By Christine Kern, contributing writer
The University of Chicago launches new Master of Science in Biomedical Informatics.
A 2014 Burning Glass report projected the demand for health informatics workers would grow at twice the rate of overall employment, and an analysis of job postings nationwide demonstrated that health informatics jobs remained open longer than many others signaling employers often struggle to fill these positions with qualified candidates.
And since healthcare reform depends on the better management of medical information, or health informatics, there is a growing need for programs which train qualified candidates in healthcare IT and informatics. To help fill this void, the University of Chicago has created a new Master of Science in Biomedical Informatics program.

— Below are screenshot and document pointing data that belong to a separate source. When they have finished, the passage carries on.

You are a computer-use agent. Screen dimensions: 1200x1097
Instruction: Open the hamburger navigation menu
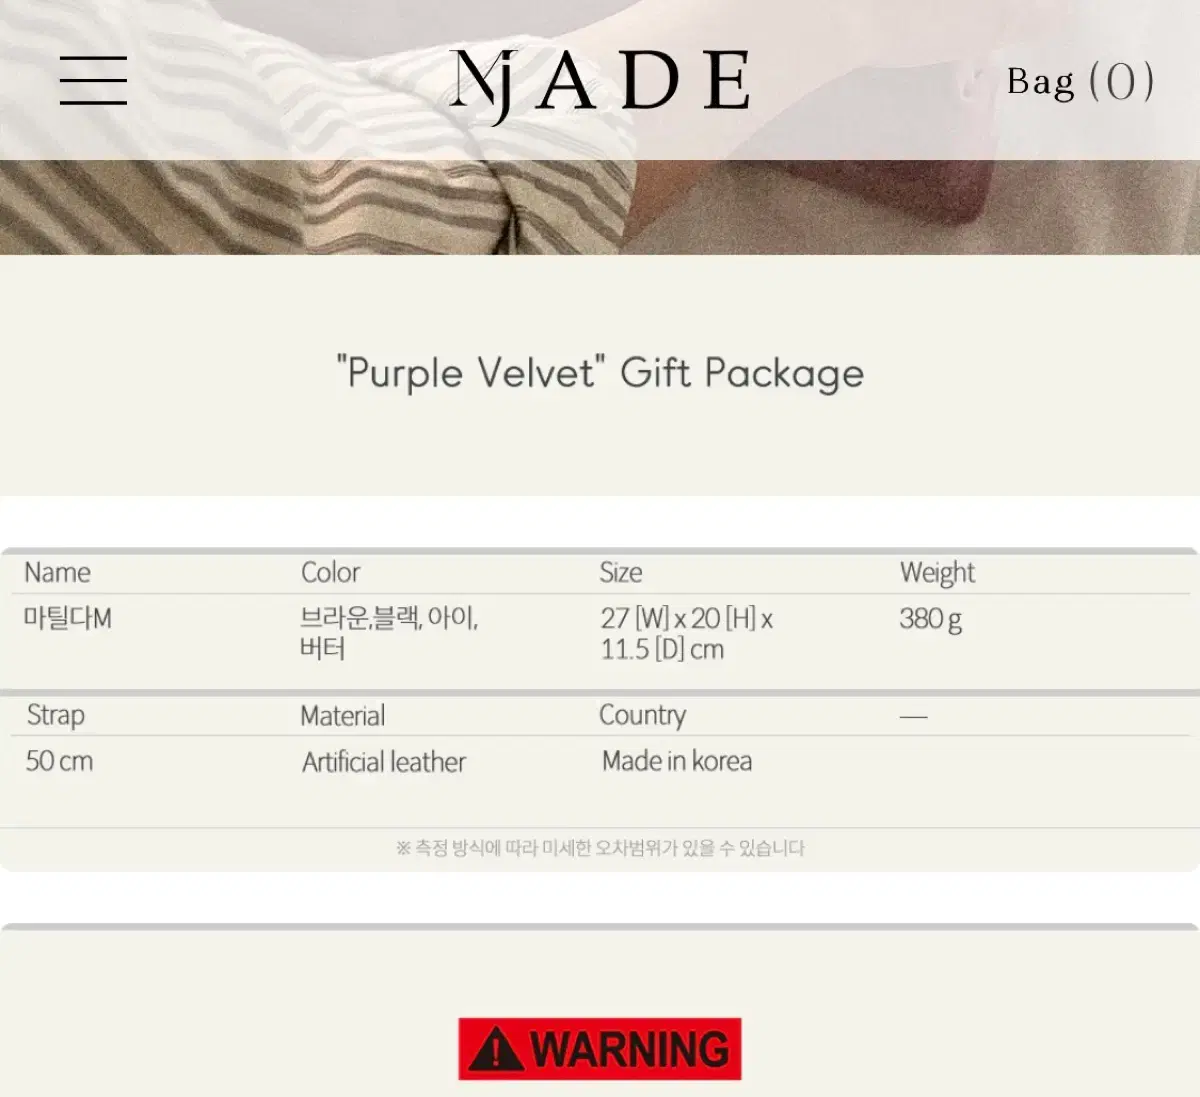tap(93, 80)
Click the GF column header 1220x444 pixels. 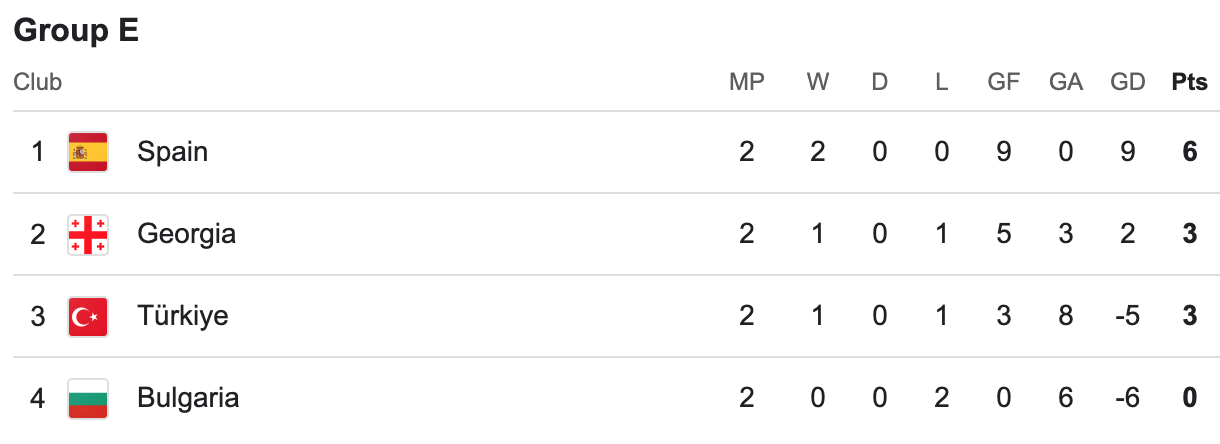(x=1003, y=82)
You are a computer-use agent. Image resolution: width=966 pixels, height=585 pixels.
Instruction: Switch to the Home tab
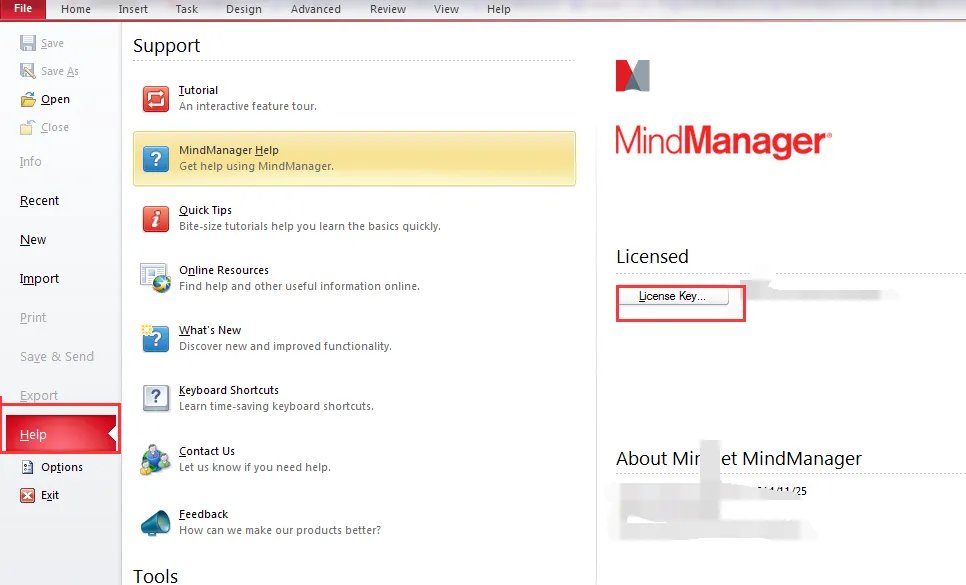tap(75, 9)
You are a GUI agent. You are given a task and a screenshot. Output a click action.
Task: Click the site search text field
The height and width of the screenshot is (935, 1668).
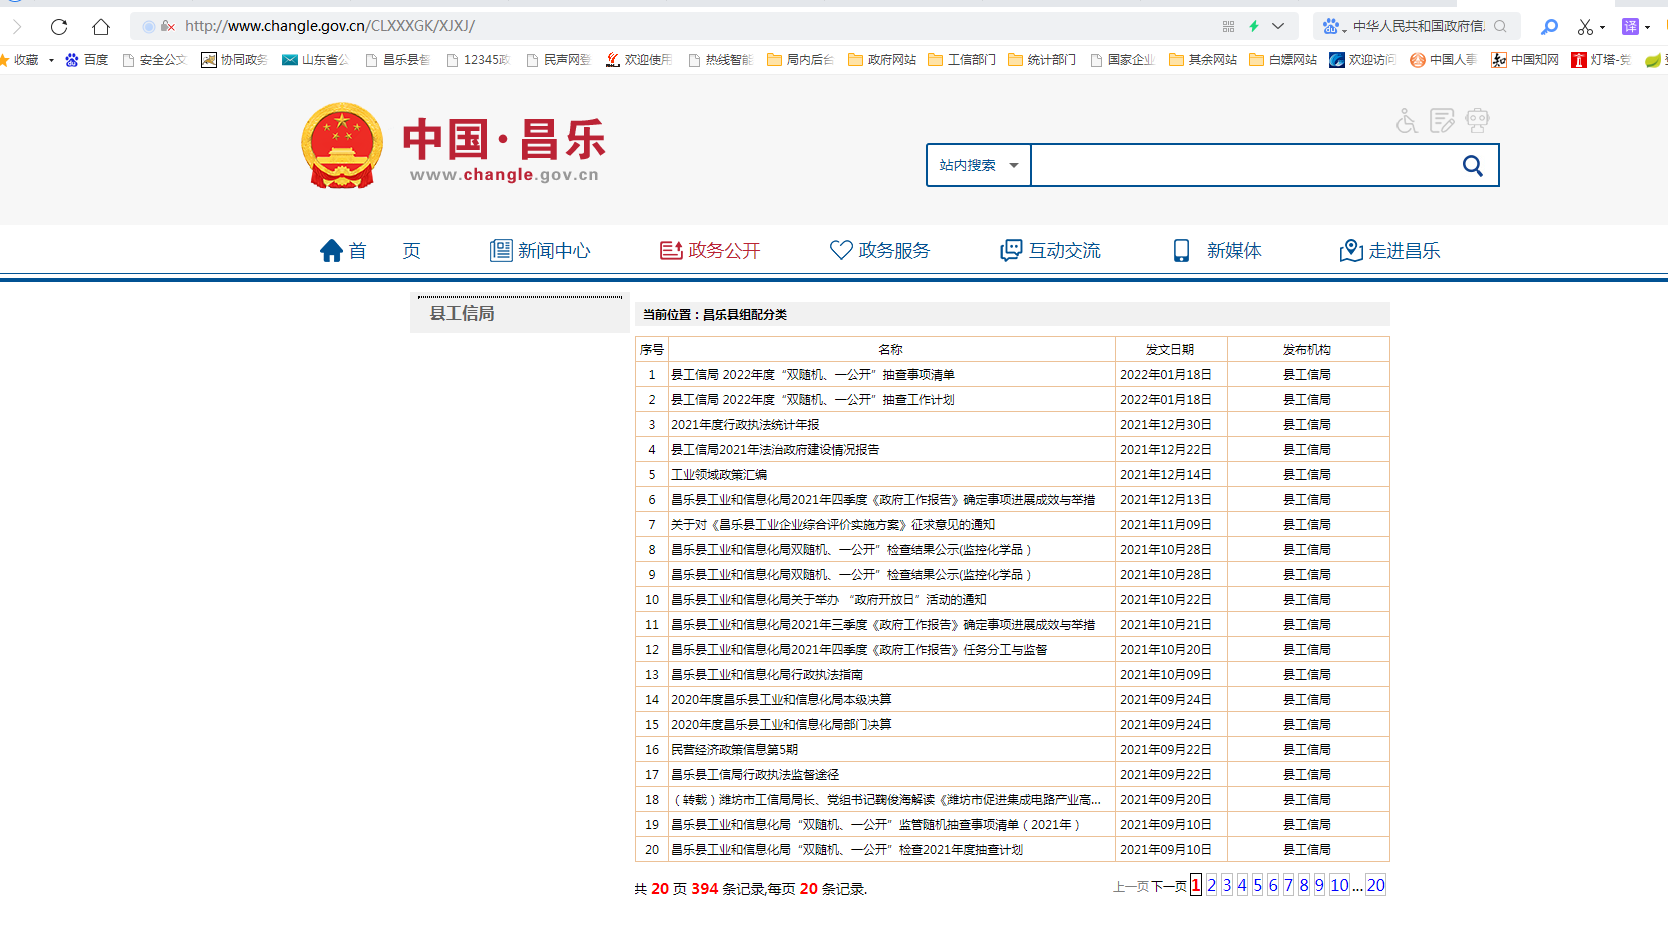[x=1240, y=166]
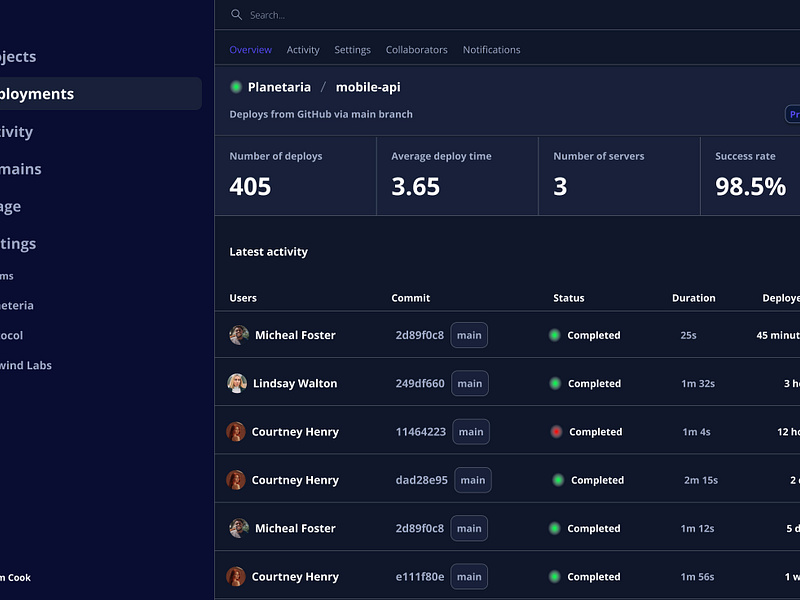Click green status dot for commit 249df660
The width and height of the screenshot is (800, 600).
tap(555, 384)
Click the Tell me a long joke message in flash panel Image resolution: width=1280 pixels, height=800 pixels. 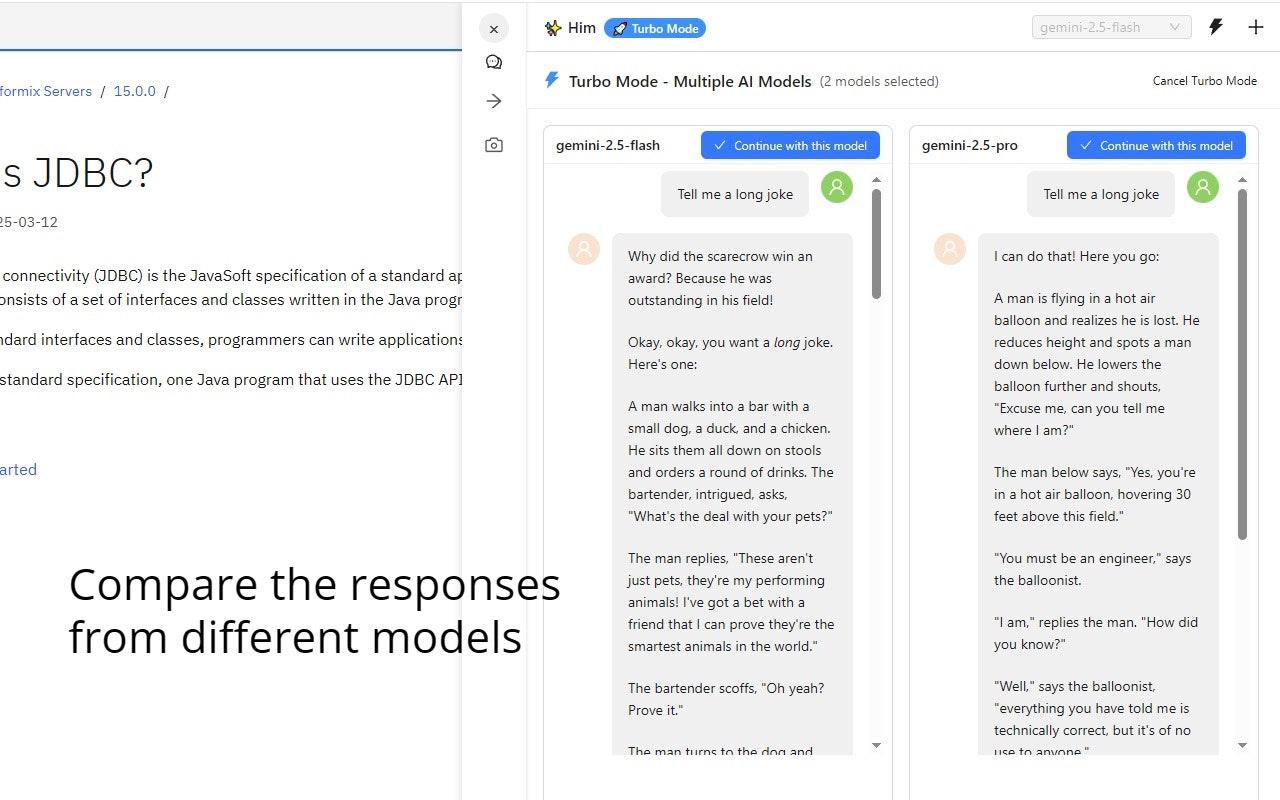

Developed in collaboration with the University of Chicago Pritzker School of Medicine, Computation Institute, Department of Computer Science, and Department of Public Health Sciences, this program prepares student “with the necessary knowledge and technical skills to tackle everyday management issues and to guide large projects in clinical and research settings.”
The program is geared toward clinicians and other healthcare employees, as well as computer workers seeking to apply skills to a healthcare setting, and joins two existing master's programs offered at Northwestern University and at the University of Illinois at Chicago.
The University of Chicago program is being led by ITM Associate Director Samuel Volchenboum, MD, PhD, and David McClintock, MD, Lab Director of the ITM’s Clinical Resource Center (CRC) and will begin in March with a 15- or 27-month schedule, as well as “boot camps” in statistics and health sciences to prepare enrollees in these prerequisite areas.
Volchenboum, “There are still shortages of these programs in general compared to the number of people who need this training.”
Frank Myeroff, president of Direct Consulting Associates, a health IT staffing firm in Solon, OH told CIO.com health IT shortages are substantial and growing. “Technology is moving forward, and we don't have the staff for it. Tens of thousands of jobs are going to be needed and we don't have the people for it.”